1Instituto de Investigación en Ciencias Odontológicas, Facultad de Odontología, Universidad de Chile, 8380492 Santiago, Chile
2Laboratorio de Inmunología, Departamento de Biología, Facultad de Química y Biología, Universidad de Santiago de Chile, Santiago, Chile
3Programa Disciplinario de Inmunología, Instituto de Ciencias Biomédicas, Facultad de Medicina, Universidad de Chile, 8380453 Santiago, Chile

Received 5 March 2013; Revised 9 June 2013; Accepted 31 July 2013

Academic Editor: Yona Keisari

Copyright © 2013 Alejandro Escobar et al. This is an open access article distributed under the Creative Commons Attribution License, which permits unrestricted use, distribution, and reproduction in any medium, provided the original work is properly cited.

Abstract

Neisseria gonorrhoeae is the etiological agent of gonorrhoea, which is a sexually transmitted disease widespread throughout the world.
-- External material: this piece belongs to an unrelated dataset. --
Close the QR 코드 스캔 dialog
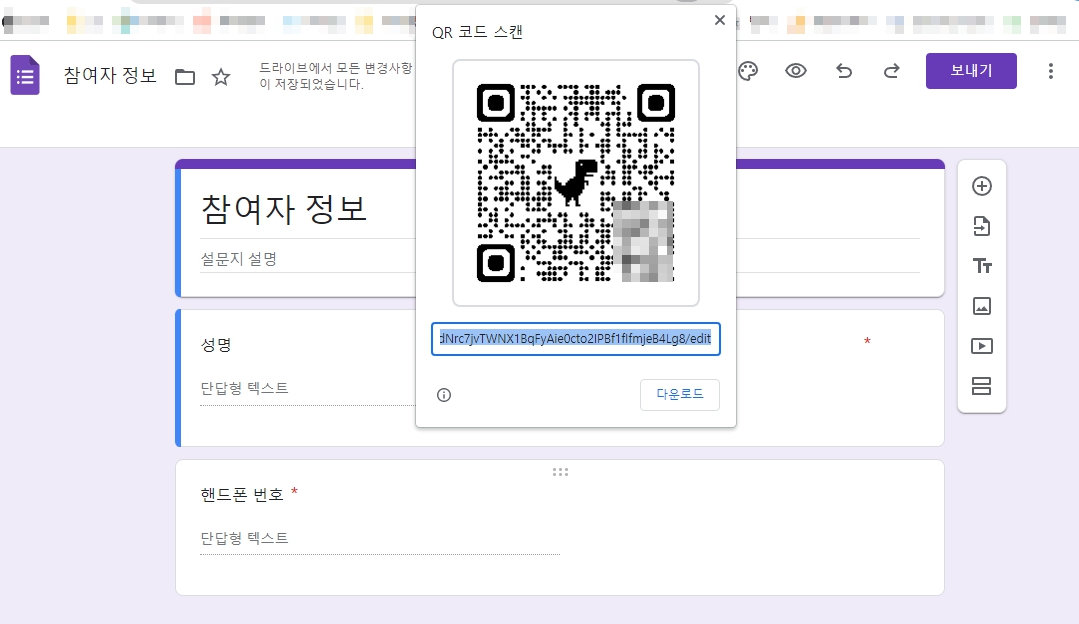Viewport: 1079px width, 624px height. [x=719, y=19]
N. gonorrhoeae does not improve immune response in patients with reinfection, suggesting that gonococcus displays several mechanisms to evade immune response and survive in the host. N. gonorrhoeae is able to suppress the protective immune response at different levels, such as B and T lymphocytes and dendritic cells. In this study, we determined whether N. gonorrhoeae directly conditions the phenotype of RAW 264.7 murine macrophage cell line and its response. We established that gonococcus was effectively phagocytosed by the RAW 264.7 cells and upregulates production of immunoregulatory cytokines (IL-10 and TGF-β1) but not the production of proinflammatory cytokine TNF-α, indicating that gonococcus induces a shift towards anti-inflammatory cytokine production. Moreover, N. gonorrhoeae did not induce significant upregulation of costimulatory CD86 and MHC class II molecules. We also showed that N. gonorrhoeae infected macrophage cell line fails to elicit proliferative CD4+ response. This implies that macrophage that can phagocytose gonococcus do not display proper antigen-presenting functions. These results indicate that N. gonorrhoeae induces a tolerogenic phenotype in antigen-presenting cells, which seems to be one of the mechanisms to induce evasion of immune response.